The Tyrol is a jutty bit of Austria surrounded by Italy, Germany and Switzerland. I tell Arne that I will be giving the traditional Tyrolean dinner a miss because I’m allergic to pork, the much-touted main menu item being wild-caught boar.                                           ‘You could have the vegetarian option …and there’re men in Lederhosen,’ he snickers. “Yeah? No.’

The sun has appeared briefly and I wander the streets soaking up the ambience of the markets, practising my German and imagining that it probably hasn’t changed a lot since Johanna Spyri brought Heidi to life in my imagination. Heidi used to come down to Innsbruck to visit her friend, Clara.

These days, Innsbruck, in the heart of the Tyrol, is the home of Swarovski crystals, and the Markets feature a tree made of thousands of them. It can’t compete with the natural backdrop of the Alps. Imagine evening descending as you sip Glühwein or hot chocolate with rum, and chew on real stollen at a Market table, the River Inn on one side, and Tyrolean bouquets featuring Edelweiss on the other. Now that’s a Tyrolean dinner! And at least there are dolls in Lederhosen.

The spicy, doughnutty aroma I’ve started to associate with Markets is overlaid with the oily one of Kartoffelspeisen (twisty skewered fried potatoes) and Tyrolean sausages. The heaving market stall nearest my table is doing a roaring trade in ‘Austrian-not-Australian’ kangaroo skins sporting green Bavarian fedoras and Chinese-made dolls in dirndl skirts and green Lederhosen. I buy a snowglobe; at least they were invented in Austria.

Day 6: Innsbruck—Lucerne

The sun rises dramatically tangerining the sky as we leave Innsbruck. In Vaduz, capital of Lichtenstein, snapping a selfy next to the amenities’ block proves I’ve been to the tiny country. There’s nought else to do but sip coffee in the mall and contemplate the castle high on a nearby crag.

From the front of the coach as we leave Lichtenstein and enter Switzerland, the landscape is green and neat. It’s like driving into a perfect Lego or model-train set.

Lucerne, with its covered Chapel Bridge over the River Reuss is irresistible lit up by fairy lights. The market here’s twisty and deceptive. Just when you think you’ve seen everything, wait—there’s more! Find yourself some fondue or raclettes (melted Swiss cheese) or eat some incredible Swiss chocolate.

We visit the stunning Lion Monument to the Swiss Guards carved into the wall of a former  quarry. Mark Twain described it as ‘the most mournful and moving piece of stone in the world’.  He nailed the vibe!

The highlight of the optional activities on the tour is a carriage-ride through rustic Swiss countryside with neatly scattered wooden houses. I dust off my long-unused German 101 and remark to Hans, our carriage-driver, that it reminds me of a Heidi picture-book I had as a child.

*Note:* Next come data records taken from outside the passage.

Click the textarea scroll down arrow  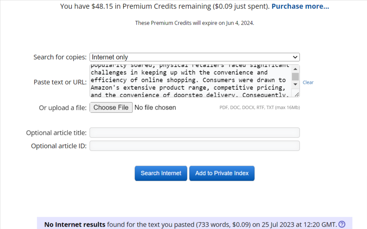tap(295, 85)
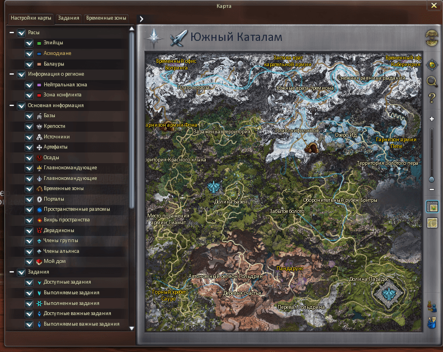Disable the Порталы checkbox
Viewport: 443px width, 352px height.
point(29,199)

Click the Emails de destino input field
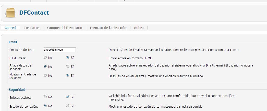coord(59,50)
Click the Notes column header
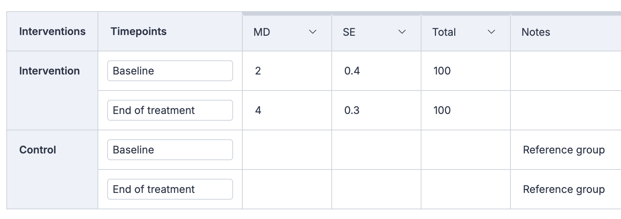This screenshot has height=219, width=621. click(536, 32)
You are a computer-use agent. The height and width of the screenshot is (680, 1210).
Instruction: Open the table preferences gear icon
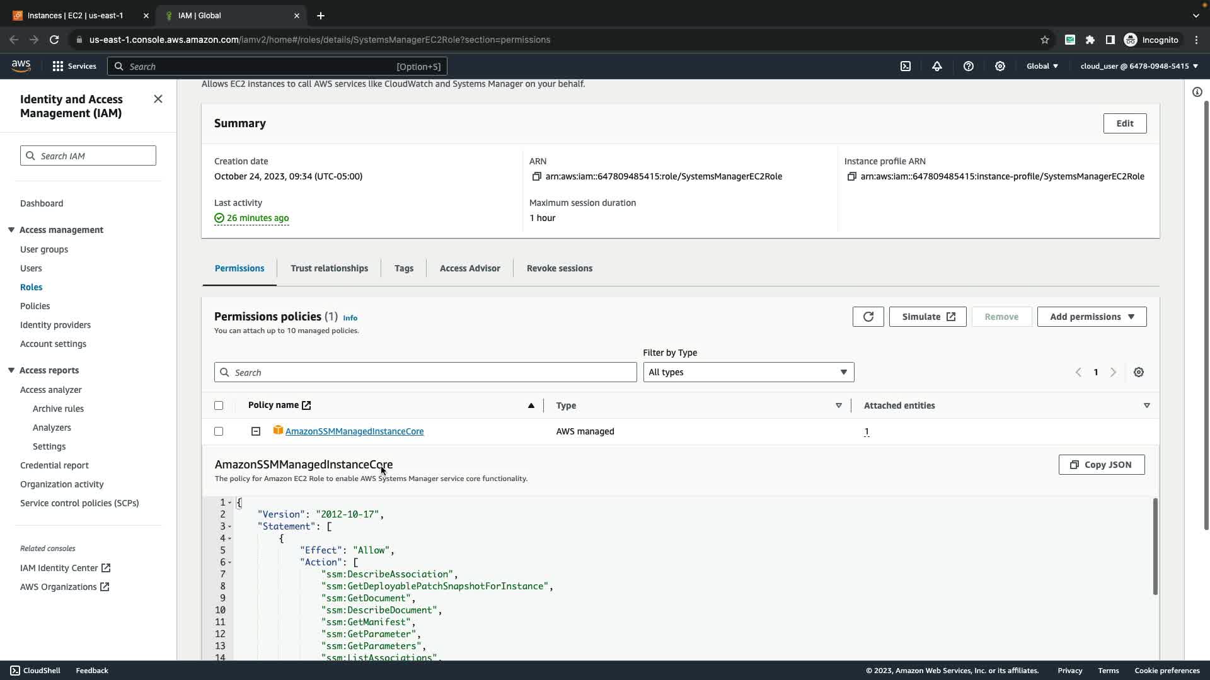tap(1139, 372)
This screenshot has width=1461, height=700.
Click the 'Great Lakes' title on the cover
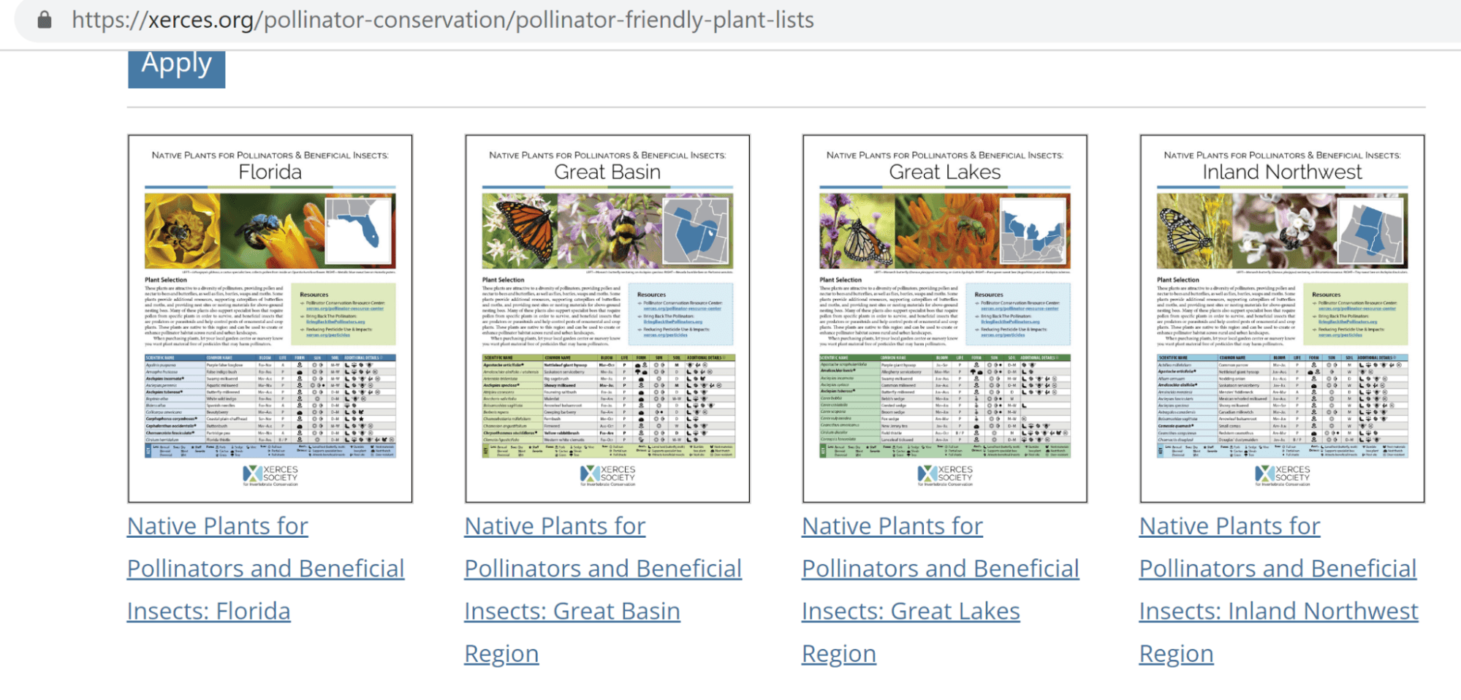(944, 172)
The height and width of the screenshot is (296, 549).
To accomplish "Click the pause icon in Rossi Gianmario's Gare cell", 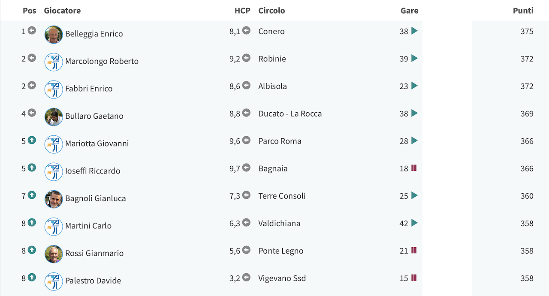I will click(x=414, y=250).
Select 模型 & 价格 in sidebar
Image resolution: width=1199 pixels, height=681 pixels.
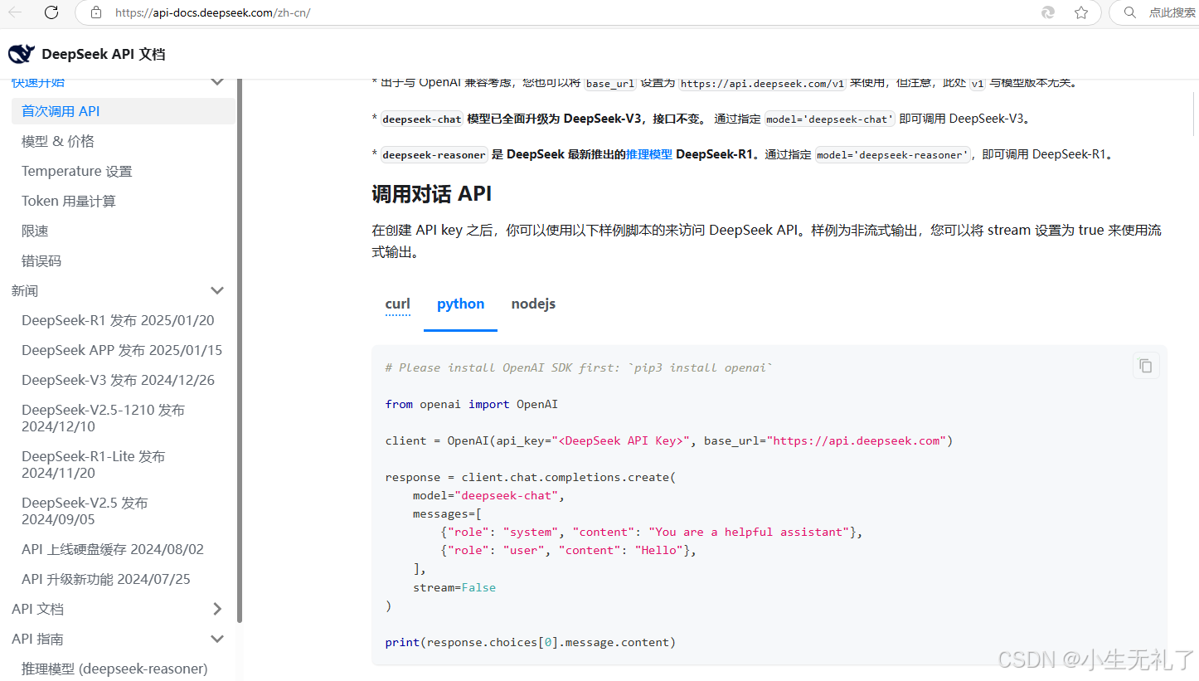58,140
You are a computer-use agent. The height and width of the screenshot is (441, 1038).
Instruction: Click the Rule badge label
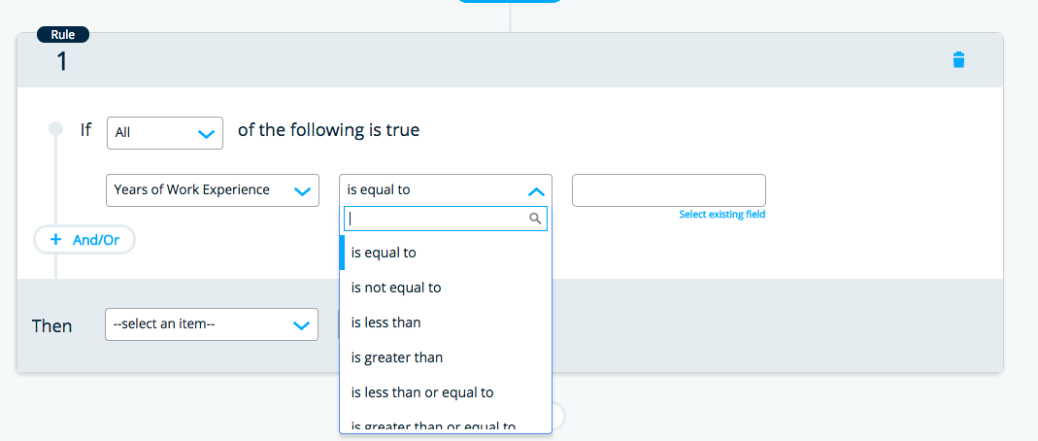click(x=63, y=35)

                                                                                                                                           ‘Get with it!’ he replies in English. ‘Everyone now says it’s like a Disney movie.’

Day 7: Lucerne

Legend tells of dragons landing on Pilatus, a mountain composed of several peaks – best taken in via the world’s steepest cableway. We wander the summit enjoying feeling like the only people on an isolated planet.

The afternoon panoramic cruise on grey and glassy Lake Lucerne is both serene and surreal. We glide past understated waterfront mansions and a statue of Jesus with his arms out in benediction. It’s cold on deck, but a fitting way to conclude the tour. I’ve gained too many kilos both personally and in my knick-knack-stuffed case, but the ‘gram-worthy Christmas photos and the joy of Christmas in Europe are, memory-wise  (queue Julie Andrews) two of my favourite things.

Day 8: Transfer to Zurich Airport

Ritualised Germanic culture, involving lederhosen or dirndls, wild-caught boar and drinking from beer steins, deep-freezes and commercialises culture, and kills it. The intangible culture of the Christmas Market is a vibrant expression which will continue to change and lure culture-lovers long into the future. Maybe, next time, I’ll souvenir my Glüwein mugs.

 The Writer travelled on Trafalgar Tours 8-Day Christmas Markets Tour at her own expense.